WHAT YOU NEED TO DO ▸ Somewhere below is a line with "Identify the click" and, later, a line with "Júnior & Cézar"; repeat those two lines and all the lines between them, exactly as they are.

STUDY MATERIAL ▸
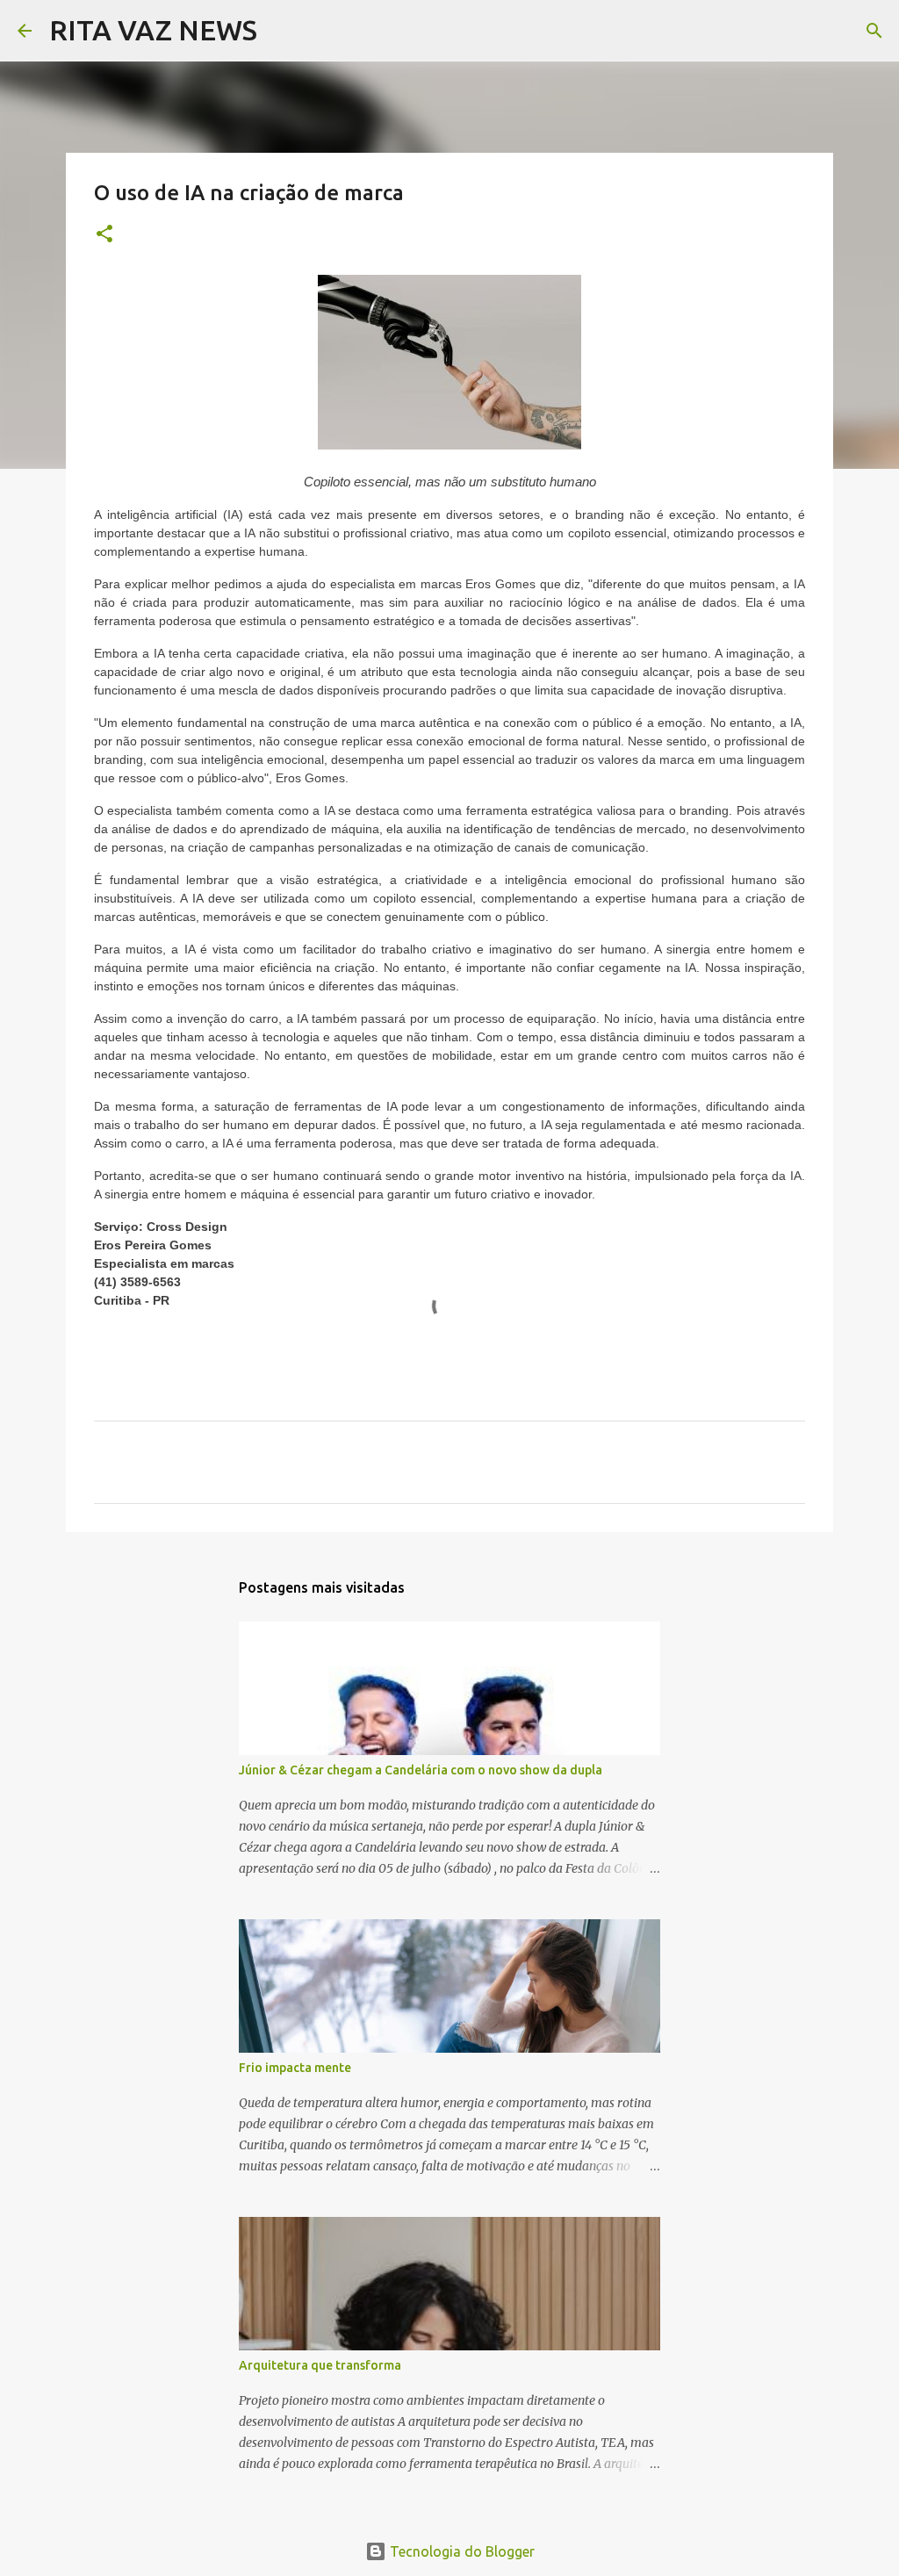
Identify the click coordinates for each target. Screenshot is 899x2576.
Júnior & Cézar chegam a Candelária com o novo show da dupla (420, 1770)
--
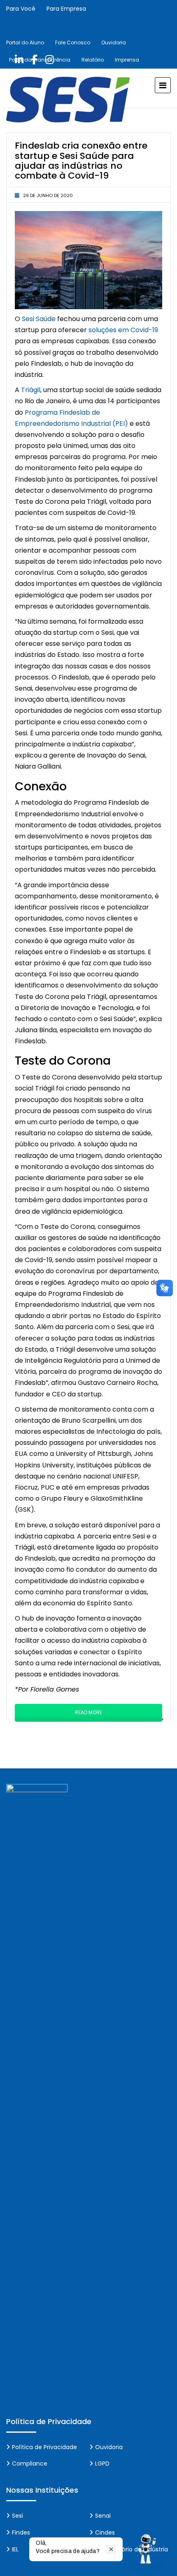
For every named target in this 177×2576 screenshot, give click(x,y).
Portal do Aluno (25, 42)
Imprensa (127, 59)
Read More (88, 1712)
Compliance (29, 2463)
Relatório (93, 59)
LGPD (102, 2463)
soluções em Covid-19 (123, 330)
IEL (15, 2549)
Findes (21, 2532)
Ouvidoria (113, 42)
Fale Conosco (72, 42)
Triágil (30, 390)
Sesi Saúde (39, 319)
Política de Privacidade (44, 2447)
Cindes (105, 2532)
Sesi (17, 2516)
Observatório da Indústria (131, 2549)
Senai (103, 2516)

ANSWER TO THIS EXERCISE ▸
Identify the click coordinates for each target. Screenshot is 899x2576.
Júnior & Cézar chegam a Candelária com o novo show da dupla (420, 1770)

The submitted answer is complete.